Read that again. Every parent, teacher, garda, journalist, editor, lawyer, cleric; every politician, every paymaster, every policymaker in every field: read it again. Read it until you can reel it off by heart. Then reflect on this: those carefully considered words were written by a cultured, widely-read, likeable man, born in 1964. If such a man is forced to admit that unconscious bias may have seriously skewed his professional judgment, where does that leave the rest of society?
Abbey Theatre
For many of us, this debate was never just about women’s visibility in the theatre (although you might take a simple test : name the major founding figure of the Abbey Theatre?*). It was a roar of frustration about all the ways society is rigged to reflect the perspective of less than half the population – and supported by public money to do so.
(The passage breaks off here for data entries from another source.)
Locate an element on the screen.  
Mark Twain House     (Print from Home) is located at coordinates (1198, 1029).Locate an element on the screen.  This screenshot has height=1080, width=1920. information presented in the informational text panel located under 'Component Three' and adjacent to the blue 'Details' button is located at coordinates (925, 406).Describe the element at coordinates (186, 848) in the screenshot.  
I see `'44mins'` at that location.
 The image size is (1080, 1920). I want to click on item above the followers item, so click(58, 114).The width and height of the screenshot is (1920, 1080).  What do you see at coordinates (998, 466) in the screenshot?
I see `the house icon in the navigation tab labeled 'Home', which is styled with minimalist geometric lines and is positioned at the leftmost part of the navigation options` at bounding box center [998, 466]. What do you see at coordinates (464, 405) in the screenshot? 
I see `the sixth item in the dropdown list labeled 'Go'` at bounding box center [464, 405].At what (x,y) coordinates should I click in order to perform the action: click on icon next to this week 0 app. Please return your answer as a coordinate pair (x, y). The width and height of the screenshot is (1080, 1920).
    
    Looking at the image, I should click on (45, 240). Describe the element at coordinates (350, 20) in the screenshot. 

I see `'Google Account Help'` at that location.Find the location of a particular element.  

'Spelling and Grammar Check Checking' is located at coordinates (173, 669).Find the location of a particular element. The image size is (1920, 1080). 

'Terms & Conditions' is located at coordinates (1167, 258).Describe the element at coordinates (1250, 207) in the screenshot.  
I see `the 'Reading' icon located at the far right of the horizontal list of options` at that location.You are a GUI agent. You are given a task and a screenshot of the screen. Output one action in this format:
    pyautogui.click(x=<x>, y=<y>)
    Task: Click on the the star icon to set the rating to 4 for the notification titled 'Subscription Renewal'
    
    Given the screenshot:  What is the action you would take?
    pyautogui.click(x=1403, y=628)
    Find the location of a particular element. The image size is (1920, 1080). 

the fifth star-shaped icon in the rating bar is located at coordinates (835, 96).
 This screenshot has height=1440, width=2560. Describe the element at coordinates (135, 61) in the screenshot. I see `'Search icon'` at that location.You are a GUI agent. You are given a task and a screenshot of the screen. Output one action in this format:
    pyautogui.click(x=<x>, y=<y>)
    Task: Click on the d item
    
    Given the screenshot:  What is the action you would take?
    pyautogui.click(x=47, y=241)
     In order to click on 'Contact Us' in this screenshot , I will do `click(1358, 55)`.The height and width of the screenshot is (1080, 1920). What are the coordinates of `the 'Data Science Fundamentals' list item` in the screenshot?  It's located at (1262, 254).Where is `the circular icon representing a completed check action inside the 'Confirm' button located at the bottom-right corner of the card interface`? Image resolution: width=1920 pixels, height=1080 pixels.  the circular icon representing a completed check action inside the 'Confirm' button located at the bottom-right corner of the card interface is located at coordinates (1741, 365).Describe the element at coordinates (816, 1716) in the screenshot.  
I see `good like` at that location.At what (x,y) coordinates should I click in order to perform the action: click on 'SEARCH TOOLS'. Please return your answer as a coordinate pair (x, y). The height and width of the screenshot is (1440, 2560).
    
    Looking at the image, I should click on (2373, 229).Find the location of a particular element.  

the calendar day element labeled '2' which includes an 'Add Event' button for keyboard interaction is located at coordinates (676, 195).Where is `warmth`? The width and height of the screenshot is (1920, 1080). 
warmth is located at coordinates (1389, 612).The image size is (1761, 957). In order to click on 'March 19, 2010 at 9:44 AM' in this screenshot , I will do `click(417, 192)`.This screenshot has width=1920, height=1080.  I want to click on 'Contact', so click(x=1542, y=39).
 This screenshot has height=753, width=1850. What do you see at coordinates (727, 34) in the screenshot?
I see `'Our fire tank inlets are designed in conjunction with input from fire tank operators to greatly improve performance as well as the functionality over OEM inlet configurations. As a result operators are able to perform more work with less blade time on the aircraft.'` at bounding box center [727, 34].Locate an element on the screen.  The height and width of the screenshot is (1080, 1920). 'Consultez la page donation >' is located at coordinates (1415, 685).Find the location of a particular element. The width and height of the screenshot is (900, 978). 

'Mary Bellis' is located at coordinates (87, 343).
Brian Mohan, chairman of Fianna Fáil's Dublin Central cumann, is probably quite a likeable, young man too. The 4.95 per cent of the vote he garnered in his run for Dublin City Council last year, obviously left him feeling entitled to a shot at the general election. So naturally he was disappointed when Mary Fitzpatrick – longtime survivor of the Drumcondra mafia's works and pomps – got the party's nod ahead of him. In response, he has launched a High Court challenge to the gender quota system, with Michael McDowell leading the legal charge.
It was bound to happen. The rage at some selection conventions has been barely contained, as the parties on occasion, chose to nominate women who hadn’t won the room. Lest anyone thinks the country has gone women-mad (in a publish-spirited sense), this is a product of the Electoral Amendment (Public Funding) Act, under which registered parties must ensure that 30 per cent of their candidates are female. Not a third. Just 30 per cent.
Just to be clear. Unlike the generals that Aung San Suu Kyi – a 70-year-old woman – is up against in Burma, these women are not guaranteed a great wodge of Dáil seats, just the nominations. Then they get to fight a full-blown election campaign, nobbled no doubt, by barely-contained hostility from the disentitled male party colleagues. Furthermore, no party is legally obliged to go along with this. It need only comply if it wants to pull in the same generous level of public funding. This is the same public funding to which every woman in the State contributes.
Look at the current Fianna Fáil line-up. Not a single TD from the majority gender. Yet there are some who believe that a little organisation is entitled to nearly €3 million a year of our money, without making a little effort to look a little bit like us? The pursuit of a court challenge suggests there isn't even a smidgen of embarrassment about it at some levels, though not all.
In recent weeks, Ian Woods, an Ógra Fianna Fáil activist, tweeted proudly that 50 per cent of the candidates for election to the party's national youth committee were female, adding, "if ordinary members supported more women, @fiannafailparty wouldn't need quotas".
Mohan responded: “Good point, who is the woman running for president? I didn’t get that memo.” Woods : “50 per cent of total candidates!” Mohan: “Oh right that’s great, the futures bright.”
Legal challenge
We can assume that Mohan is getting some high level encouragement for his legal challenge.
Miriam Lord
has written about the Fianna Fáil national executive member who proposed, in all sincerity, that strategists should have a look at constituencies where the party hadn’t a hope in hell of winning a seat, and pick an all-female ticket. “That way, you could run up to four of them.” There, in a couple of sentences, is a mindset that tells us two things about the core beliefs of certain gentlemen who feel entitled to run this State : 1) Women are criminally stupid, and 2) the public funding bonanza must continue at any cost.
There is a solution for the disaffected ones, proposed in yesterday's letters by Joachim Fischer. There was never a better time to go Independent; read his letter for further instructions. Then read this line again: "This experience has presented a professional challenge to me . . . and has made me question the filters and factors that influence my decision-making". *Lady Augusta Gregory, playwright.